Corona Virus Affects Oil Prices And Demand
- The spread of the virus that started in Asia affects negatively the oil and gas industry in two different ways. First and foremost, people travel less since they are scared of the contagious virus. This means flight cancellations and reduced number of flights, especially to Asia. With a lesser amount of fuel used for aircrafts, demand for oil has declined. Secondly, without knowing how this will end and for how long it will exist, stock markets have been plagued and this has also an impact on oil demand as well.
- First effect of the corona virus has been the projected oil consumption decline by approximately 600-800,000 barrels per day over Quarter 1, as it was stated from the Barclays' press release.
- Price of oil falls as the global demand declines. China is the second biggest market for oil consumption globally, after US. The outbreak of the virus had a significant impact on global demand.
- This concerning health issue had also an impact on the shares of big players. Exxon Mobil experienced the lowest price in the last fifteen years with its share to close at $49.82 within February 2020.
- Lower oil prices will push back the whole U.S. economy. As fuel prices decline, oil companies tend to reduce investment and cut down jobs. That was the case back in 2016, when there was big decline in gasoline prices that largely contributed to the country’s economic growth slowing from 2.9% in 2015 to 1.6%.
- In addition, Brent prices were the lowest comparing to the past twelve months. West Texas Intermediate, the most significant oil-price grade, used as a benchmark in oil pricing, stated a fall to $48.73 a barrel in February 2020, recording the lowest price since January 2019.
Limited Access To Financial Help Affects US Oil Players
- With oil prices declining, there is instability in the cash flow of the oil companies, while at the same time, they face pressures in terms of profitability. As a result, major banks have cut access to oil players in the US market. This has created a massive problem mainly to the smaller oil companies that operate primarily in the US and are struggling to get financial help. This could result to more oil companies crashing financially.
- Industry experts expect companies operating in natural-gas to be the most threatened.
- Lower oil prices affect the whole business structure of the companies being present in the sector. With US prices declining both in 2019 and in 2020, this has led to job cuts and reserved debts.
- For instance, Halliburton stated few months ago in October 2019, that if oil prices remain at a low level, they will implement more cost cuts.

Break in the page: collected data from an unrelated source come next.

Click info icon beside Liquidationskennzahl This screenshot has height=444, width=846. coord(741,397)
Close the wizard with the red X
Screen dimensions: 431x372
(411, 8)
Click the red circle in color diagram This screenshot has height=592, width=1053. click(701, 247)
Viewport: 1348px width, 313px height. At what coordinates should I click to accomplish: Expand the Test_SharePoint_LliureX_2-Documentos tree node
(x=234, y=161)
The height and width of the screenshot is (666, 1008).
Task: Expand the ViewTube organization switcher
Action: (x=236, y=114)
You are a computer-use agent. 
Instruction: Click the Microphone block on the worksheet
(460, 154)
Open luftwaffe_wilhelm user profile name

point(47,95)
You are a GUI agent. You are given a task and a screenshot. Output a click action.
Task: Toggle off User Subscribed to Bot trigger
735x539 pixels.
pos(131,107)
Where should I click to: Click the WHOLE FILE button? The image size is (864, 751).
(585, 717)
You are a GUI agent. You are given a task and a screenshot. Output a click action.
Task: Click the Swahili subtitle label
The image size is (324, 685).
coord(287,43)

- Additionally, other big shale producers such as EOG Resources and Pioneer Natural Resources Co, had predicted a share loss by the end of 2019, comparing to the per share earnings in 2018.
IMO 2020 Shakes The Oil And Gas Industry
- From 1st of January 2020, the International Maritime Organization (IMO) has implemented a new law that forces a 0.50% global sulphur cap for marine fuels, instead of the previous limit of 3.50%S, radically changing the shipping market supply.
- This will boost costs for consumers' products. In addition, under these conditions, the new demand for a more compliant fuel is expected to increase also ULSD prices and consequently the cost of diesel fuel.
- There is uncertainty and confusion across the industry, as not all the oil companies were ready for this change, while major oil players such as BP and Shell stated that they have limited production of sulphur fuels that meets the IMO 2020 standards.